Текст для чтения —
════════

11 сентября уже осваивается идеологией — от утверждений всех крупных средств массовой ин­формации о том, что антиглобализм больше не ак­туален, до представления о том, что шок от бом­бардировок Всемирного торгового центра показал бессодержательный характер постмодернистской теории культуры, ее разрыв с «реальной жизнью» Если второе представление отчасти верно, правда, по ошибочным основаниям, то первое — откро­венное заблуждение. Истина здесь заключается в сравнительно незначительном характере про­блем, рассматриваемых теорией культуры: что значит использование политически некоррект­ных высказываний с расистским подтекстом в сравнении с мучительной смертью тысяч людей? Дилемма теории культуры такова: либо она будет заниматься теми же проблемами, открыто при­знав, что она борется против угнетения внутри первого мира капиталистической вселенной, а это означает, что в случае разрастания конфликта между западным первым миром и внешней угро­зой ему она вынуждена будет заявить о своей вер­ности американской либерально-демократичес­кой системе, или, делая рискованный шаг в сторо­ну радикализации собственной критической по­зиции, она поставит под вопрос саму эту систему. Что касается конца антиглобализма, дурные наме­ки, появившиеся в первые дни после 11 сентября, на то, что атаки могут быть работой антиглоба­листских террористов, разумеется, являются гру­бой манипуляцией: единственная возможность понять, что же произошло 11 сентября, состоит в том, чтобы рассматривать эти события в контекс­те антагонизмов глобального капитализма.

════════

Записи для поиска элементов —

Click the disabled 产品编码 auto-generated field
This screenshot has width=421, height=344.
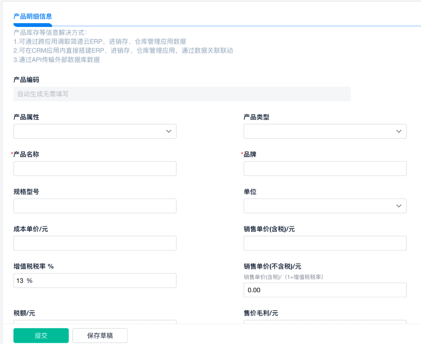(x=182, y=94)

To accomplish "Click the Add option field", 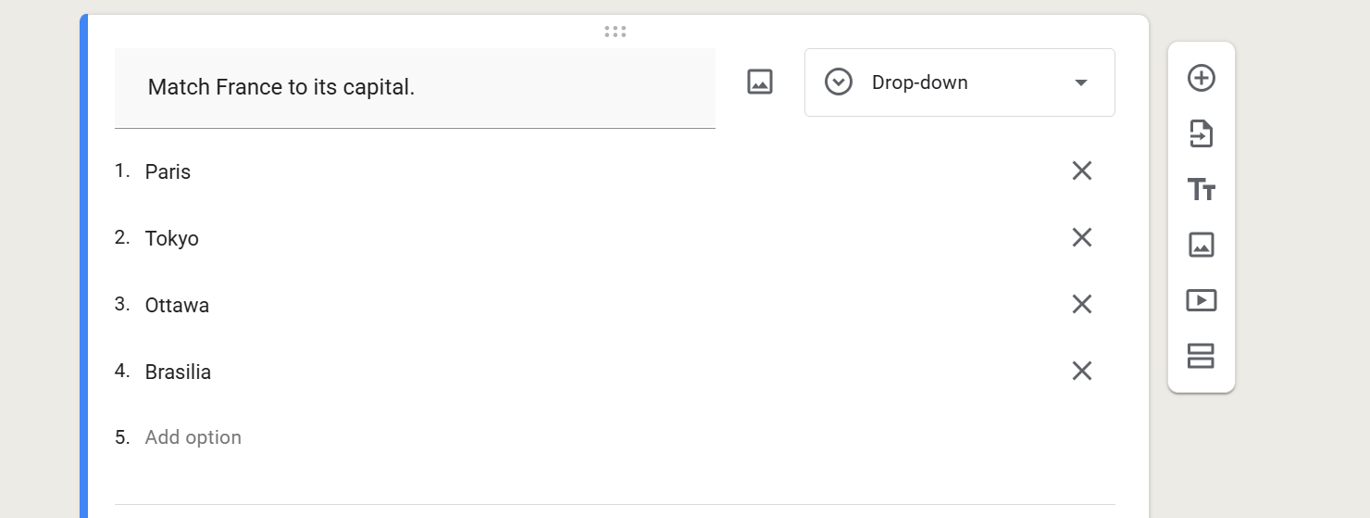I will pyautogui.click(x=193, y=437).
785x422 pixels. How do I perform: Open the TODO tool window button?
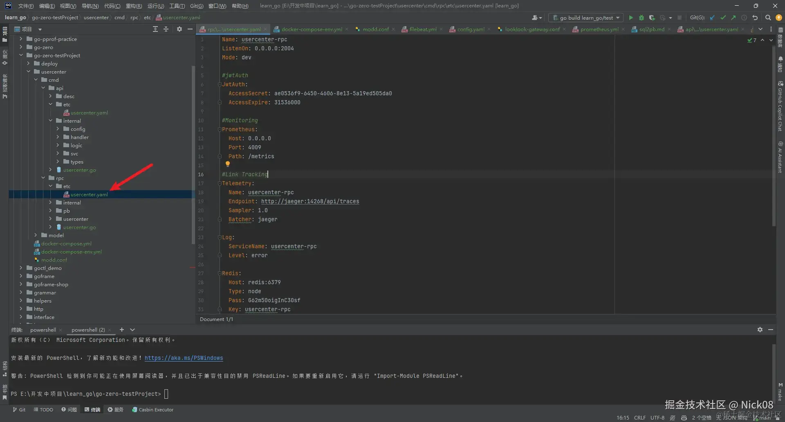tap(43, 409)
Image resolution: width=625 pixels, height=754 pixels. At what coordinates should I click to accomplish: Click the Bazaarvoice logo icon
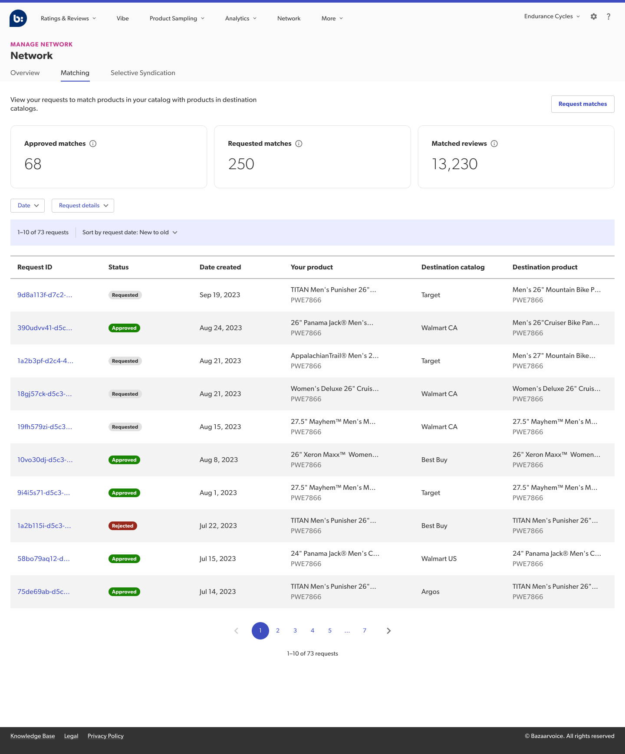18,18
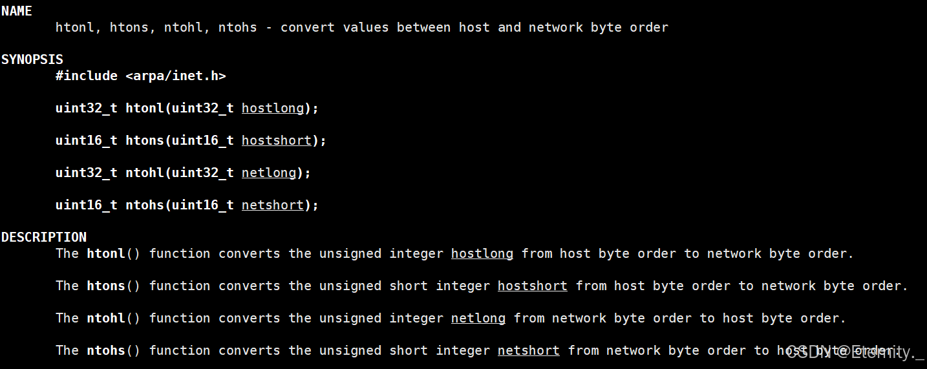Click underlined netlong in the description
This screenshot has width=927, height=369.
(478, 318)
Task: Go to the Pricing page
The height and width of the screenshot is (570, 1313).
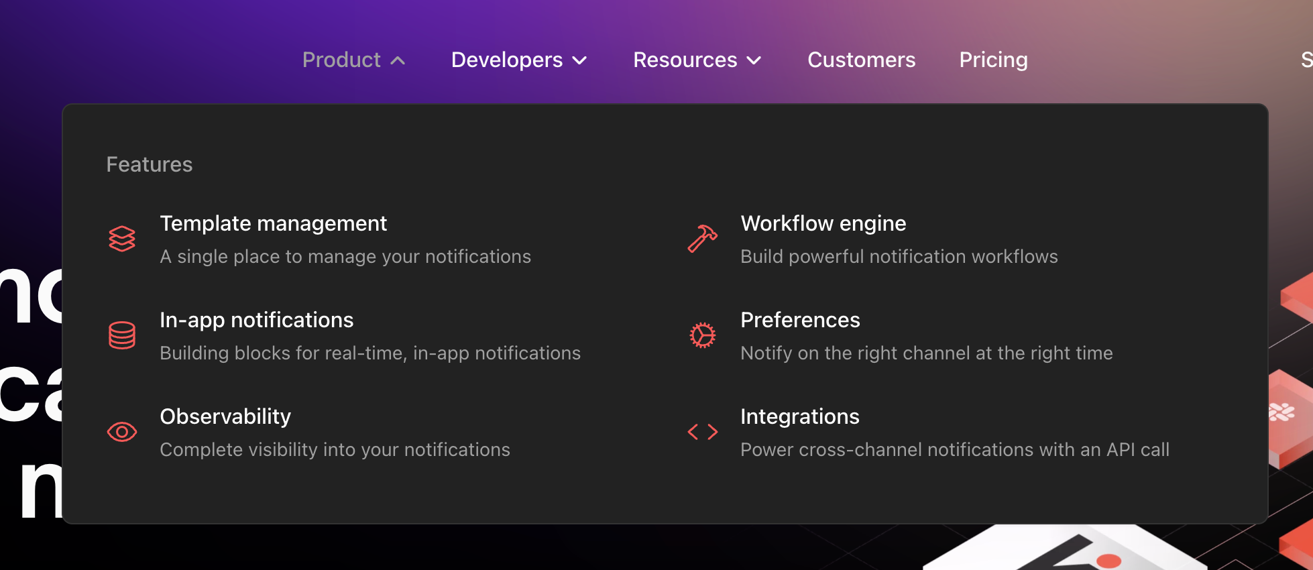Action: point(993,60)
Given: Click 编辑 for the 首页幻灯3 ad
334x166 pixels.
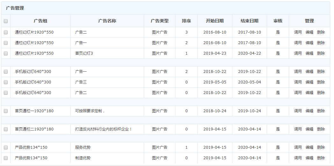Looking at the screenshot, I should [x=309, y=53].
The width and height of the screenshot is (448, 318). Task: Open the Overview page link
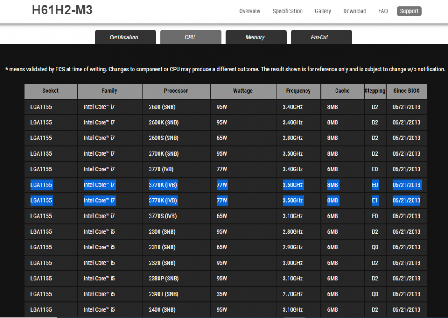(250, 11)

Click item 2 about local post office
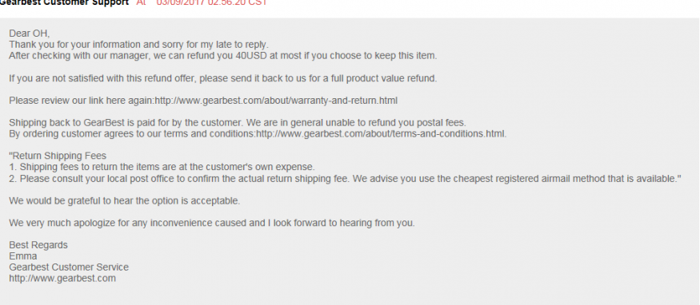[x=345, y=179]
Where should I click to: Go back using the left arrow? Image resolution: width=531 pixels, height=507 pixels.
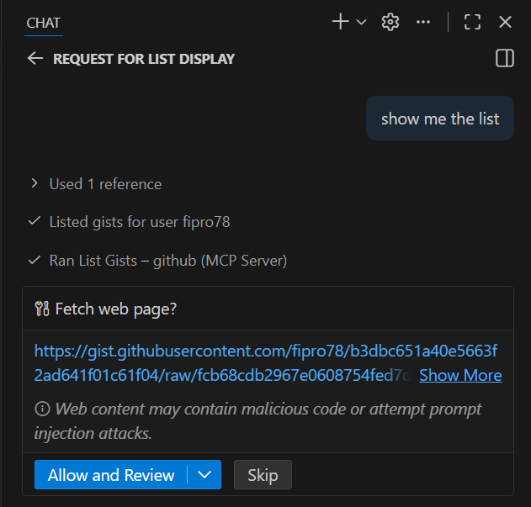click(x=35, y=58)
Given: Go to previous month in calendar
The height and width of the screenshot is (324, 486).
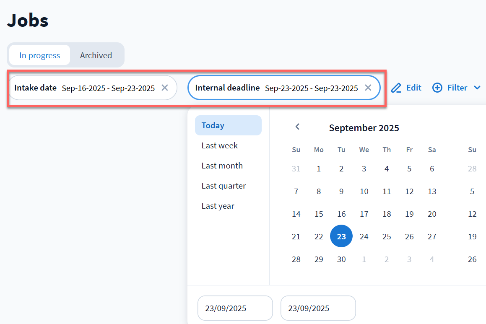Looking at the screenshot, I should pyautogui.click(x=297, y=127).
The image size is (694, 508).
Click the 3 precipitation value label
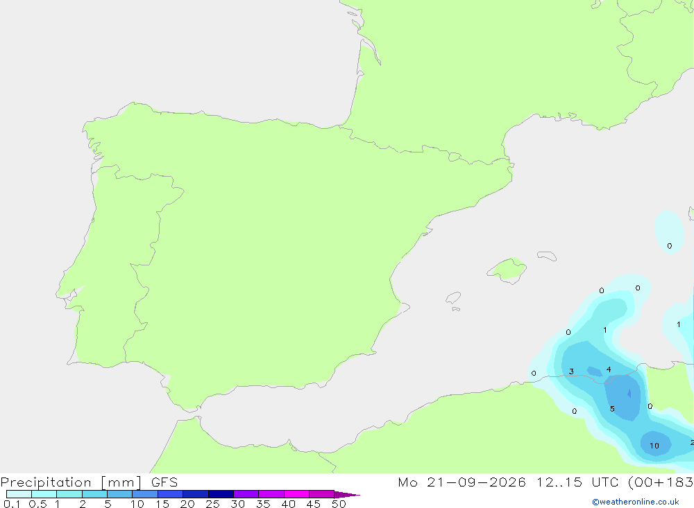point(571,371)
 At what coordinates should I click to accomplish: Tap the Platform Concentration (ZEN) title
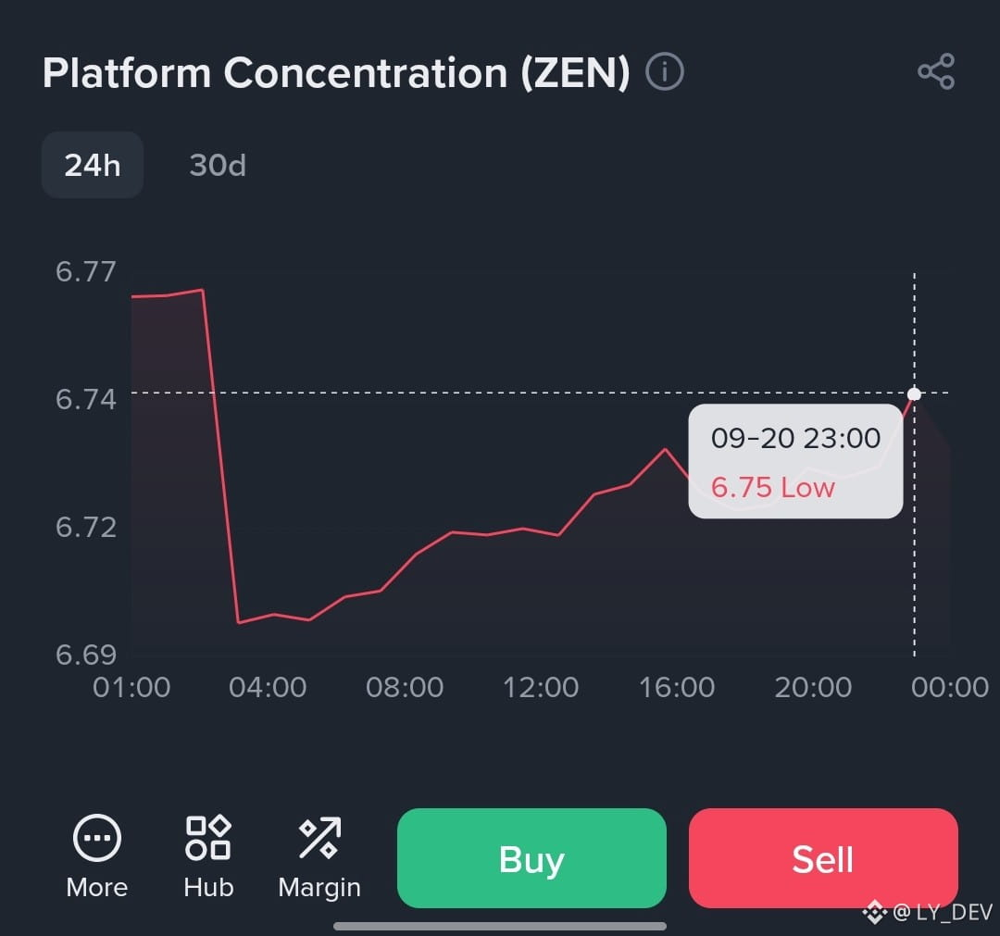[336, 72]
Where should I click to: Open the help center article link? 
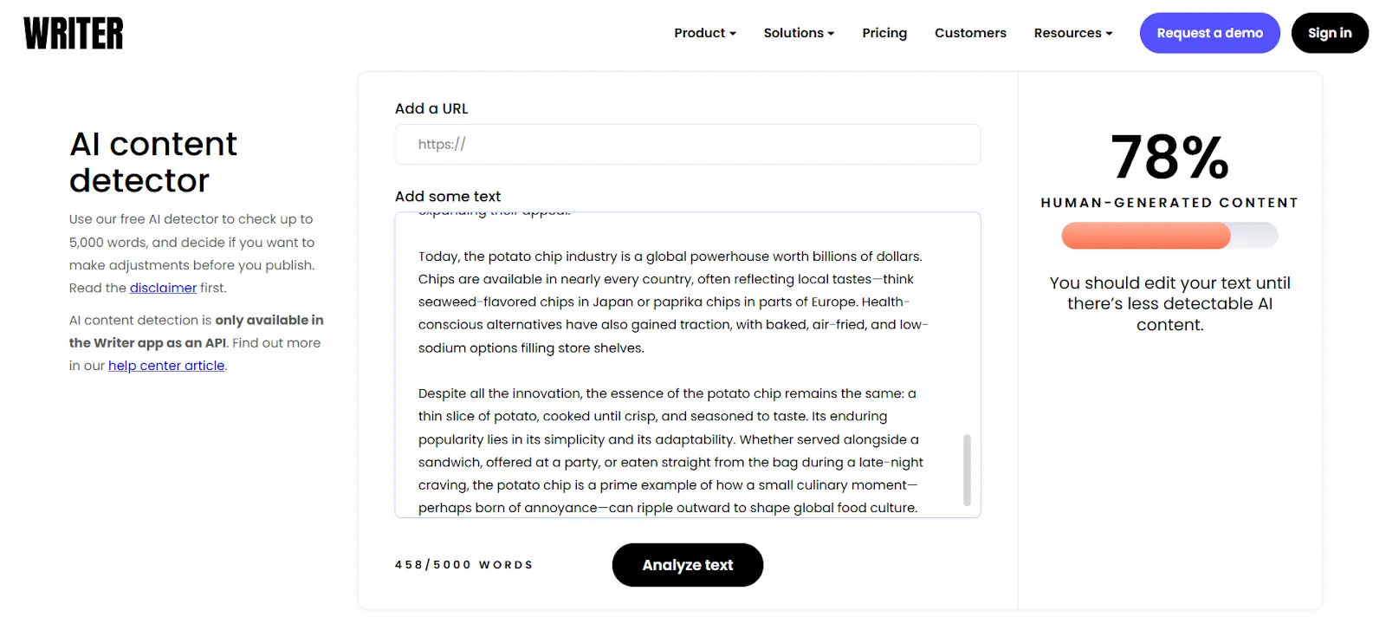click(x=166, y=366)
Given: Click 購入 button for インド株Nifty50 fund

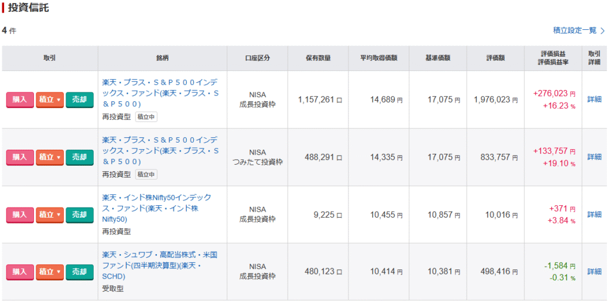Looking at the screenshot, I should coord(20,215).
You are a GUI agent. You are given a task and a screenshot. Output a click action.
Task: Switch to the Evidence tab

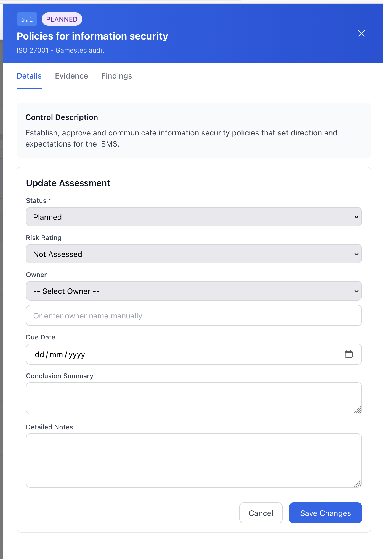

════════

Короткое упражнение 1 —
Воспроизведите без изменений строки из записей: от строки с «The image size is (694, 508).» до строки с «click(x=166, y=366)» включительно. Изображения в ответ не включайте.
Короткое упражнение 2 —
Продолжите текст о событиях 11 сентября и теории культуры, начав сразу после его последнего предложения.
Текст и записи никак не связаны друг с другом.

Письменный ответ 1 —
The image size is (694, 508).
Click the 3 precipitation value label
point(571,371)
 At what coordinates should I click to accomplish: Tap the Platform Concentration (ZEN) title
[336, 72]
Where should I click to: Open the help center article link? 
click(x=166, y=366)

Письменный ответ 2 —
Мы еще не знаем, какими будут последствия в экономике, идеологии, политике, военной сфе­ре, но в одном можно быть уверенными: Соеди­ненные Штаты, до настоящего времени считав­шие себя островом, свободным от насилия такого рода, знавшие о нем лишь с безопасного расстоя­ния телевизионных экранов, теперь непосредст­венно столкнулись с ним. Альтернатива такова: или американцы решат далее укреплять свою «сферу», или они рискнут выйти за ее пределы. Продолжит ли Америка упорствовать («Почему это должно было случиться с нами ? Вещи, подоб­ные этой, не происходят здесь !»), становясь все более агрессивной по отношению к Внешней уг­розе, короче: в паранойяльном отыгрывании? Или же Америка, наконец, рискнет ступить за фантазматический экран, отделяющий ее от Внешнего Мира, придет в Реальный мир (изменив восклицание «Вещи, подобные этой, не происхо­дят здесь!» на «Вещи, подобные этой, не должны происходить нигде !»)? В этом состоит главный урок бомбардировок: единственный способ быть застрахованным от того, что они не повторятся здесь снова, состоит в том, чтобы предупреждать их появление где бы то ни было. Короче говоря, Америка должна покорно признать собственную уязвимость как части этого мира, сознавая, что наказание виновных — это печальная обязан­ность, а не волнующее возмездие. Вместо этого мы получаем неистовое подтверждение притяза­ний США на исключительную роль всемирного полицейского, как если бы причиной недовольст­ва Соединенными Штатами был не избыток их власти, но ее недостаток...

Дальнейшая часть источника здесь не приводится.